While there is unlikely to be a Fresh ‘n’ Easy-style bombshell waiting to explode on Coupe, as happened to Philip Clarke when he took over from Sir Terry Leahy at Tesco, those aforementioned declining sales aren’t exactly the best way to start his time at the top.

4.  The communication

King didn’t win MT’s coveted Britain’s Most Admired Leader award for nothing. Aside from that enviable growth he presided over, King is known for being an excellent communicator. One of his first acts as chief exec was introducing ‘Tell Justin’, to give Sainsbury’s staff, who were demoralised and unmotivated when he started back in 2004, the opportunity to suggest things to the big boss. King received over 65,000 suggestions in a decade and said back in 2012 that around 10% were taken up.

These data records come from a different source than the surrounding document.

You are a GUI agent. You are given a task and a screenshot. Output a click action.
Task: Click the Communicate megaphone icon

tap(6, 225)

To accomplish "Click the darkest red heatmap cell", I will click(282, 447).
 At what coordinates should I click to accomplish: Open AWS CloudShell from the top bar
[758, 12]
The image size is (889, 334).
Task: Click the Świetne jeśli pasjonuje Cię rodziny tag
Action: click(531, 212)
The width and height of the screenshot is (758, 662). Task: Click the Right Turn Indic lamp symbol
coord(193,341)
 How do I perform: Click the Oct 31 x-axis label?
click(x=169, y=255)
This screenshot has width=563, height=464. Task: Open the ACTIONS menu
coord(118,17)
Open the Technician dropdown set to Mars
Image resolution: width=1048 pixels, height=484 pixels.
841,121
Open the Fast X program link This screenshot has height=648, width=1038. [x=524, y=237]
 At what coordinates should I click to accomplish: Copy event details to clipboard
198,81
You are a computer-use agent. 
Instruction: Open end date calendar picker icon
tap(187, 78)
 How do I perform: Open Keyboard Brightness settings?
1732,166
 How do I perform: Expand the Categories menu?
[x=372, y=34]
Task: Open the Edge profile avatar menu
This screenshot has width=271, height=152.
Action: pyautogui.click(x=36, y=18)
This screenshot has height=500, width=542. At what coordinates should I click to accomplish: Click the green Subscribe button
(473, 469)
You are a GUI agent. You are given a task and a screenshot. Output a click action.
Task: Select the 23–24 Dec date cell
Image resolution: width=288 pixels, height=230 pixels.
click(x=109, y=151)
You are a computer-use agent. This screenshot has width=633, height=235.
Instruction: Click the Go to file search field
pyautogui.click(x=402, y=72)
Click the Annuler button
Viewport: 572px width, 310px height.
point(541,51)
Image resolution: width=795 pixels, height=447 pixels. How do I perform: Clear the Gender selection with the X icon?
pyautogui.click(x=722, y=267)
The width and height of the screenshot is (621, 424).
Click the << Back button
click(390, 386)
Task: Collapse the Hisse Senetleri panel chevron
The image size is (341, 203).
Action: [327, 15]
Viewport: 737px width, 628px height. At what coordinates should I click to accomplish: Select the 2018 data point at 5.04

‘Message Mike’ could well be just as popular, but that comes with its own pitfalls. Anyone receiving a veritable avalanche of correspondence is going to struggle, especially when they’re settling into a new job.

5.  The comparison

Humans are, by and large, lazy beings. We like simple metaphors and handy shortcuts. So just as Clarke is compared with Leahy and Marc Bolland is measured up against Sir Stuart Rose, so Coupe will be judged against King, instead of on his own merits.

That’s not entirely unfair - he will be running the same business after all. But Coupe won’t be able to so much as sneeze without someone casting King’s shadow over him. The best advice MT can give Coupe is what King himself has said: ‘You’re in charge.’